Fujitsu and the University of Osaka have published two papers suggesting that quantum chemistry simulations for industrially relevant molecules could be tractable with roughly 100,000 physical qubits — not the millions the field has long treated as the entry fee for useful quantum computation.

The work, posted to arXiv on March 25 alongside a press release, combines a resource estimation study by Kanasugi, Fujii and colleagues with a companion architecture paper by Toshio and co-authors. The core claim: the STAR architecture version 3, paired with a new Hamiltonian optimization technique, compresses qubit requirements for chemically accurate quantum phase estimation by a factor of 15 to 80 compared to conventional fault-tolerant designs — with error rate tolerances relaxed by a full order of magnitude.
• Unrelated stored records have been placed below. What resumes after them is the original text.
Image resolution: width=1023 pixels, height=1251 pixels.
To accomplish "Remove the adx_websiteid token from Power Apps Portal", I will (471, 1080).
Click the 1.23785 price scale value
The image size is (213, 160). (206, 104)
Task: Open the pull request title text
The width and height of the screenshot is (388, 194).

The validation targets are concrete: Cytochrome P450 for drug discovery, iron-sulfur clusters involved in ammonia synthesis, and CO2-utilization catalysts. The team estimates ground-state energy estimation for active spaces of 20 to 50 spatial orbitals is achievable using approximately 10^5 physical qubits, with runtimes on the order of days to weeks. Computation times that once required millennia are now projected at roughly 10 days at 0.01% physical error rates, or 35 days at 0.10% — a reduction of three orders of magnitude versus unoptimized methods.
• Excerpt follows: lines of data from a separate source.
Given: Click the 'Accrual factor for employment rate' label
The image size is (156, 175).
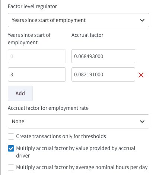Looking at the screenshot, I should 48,108.
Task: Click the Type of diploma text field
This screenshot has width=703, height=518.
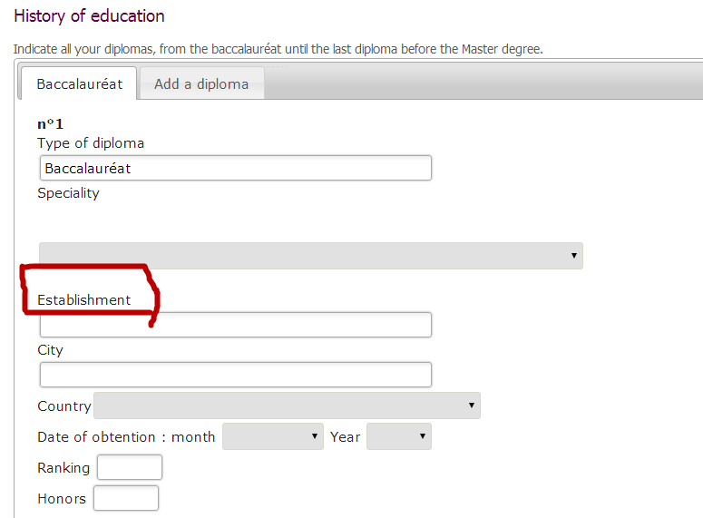Action: (236, 168)
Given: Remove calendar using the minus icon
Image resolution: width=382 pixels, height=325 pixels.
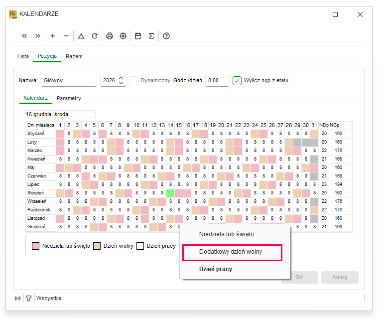Looking at the screenshot, I should click(x=66, y=36).
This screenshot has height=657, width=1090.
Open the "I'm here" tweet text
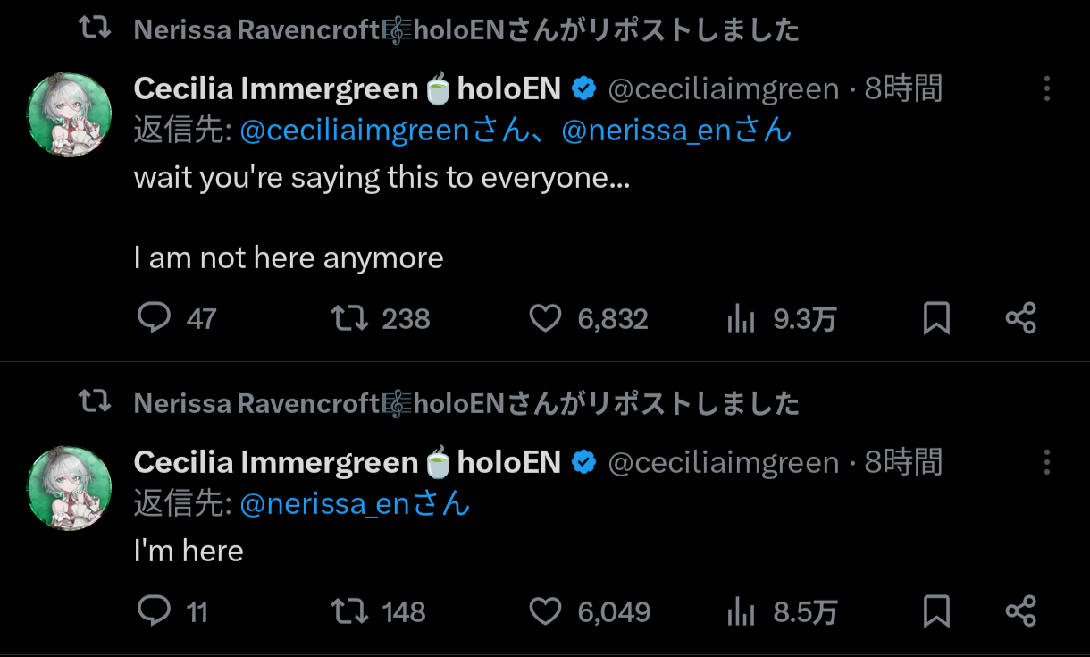point(189,551)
Phase rotation gates integrated with logical T-gates are the enabling trick. STAR v3 achieves an error scaling of O(theta_L^{2(1-Theta(1/d))} p_ph), improving from the prior O(theta_L p_ph). The practical effect: logical analog rotation gates with error rates roughly two orders of magnitude lower than standard T-gate synthesis at small rotation angles.

There is a gap worth naming between the papers and current hardware. The arXiv architecture paper explicitly targets operation at physical error rates of 10^-3 — a relaxed threshold, but still aspirational for most qubit platforms. IBMs current Heron R2 systems sit around 10^-3 to 3x10^-3 error rates at roughly 100 to 1,000 physical qubits. Fujitsus estimates require 100,000 to 200,000 qubits at the same error rate. That gap is the entire ballgame, and the papers do not close it.
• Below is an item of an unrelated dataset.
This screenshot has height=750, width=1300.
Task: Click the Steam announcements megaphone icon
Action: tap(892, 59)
This is resource estimation, not demonstration. The papers show what becomes tractable on a future fault-tolerant machine — not what any existing machine can do today. The practical significance is the threshold clarification: early fault-tolerant quantum computers may need hundreds of thousands of qubits rather than millions for chemically relevant molecular simulations, and may tolerate error rates an order of magnitude higher than prior estimates assumed. That is useful information for hardware roadmaps and investment frameworks — if it holds.

The authors are Fujitsu researchers Shota Kanasugi, Riki Toshio, Kazunori Maruyama, and Hirotaka Oshima, alongside Keisuke Fujii at Osaka University and RIKEN. No independent groups have replicated or validated the resource estimates. The arXiv papers are 2603.22778 and 2603.22891.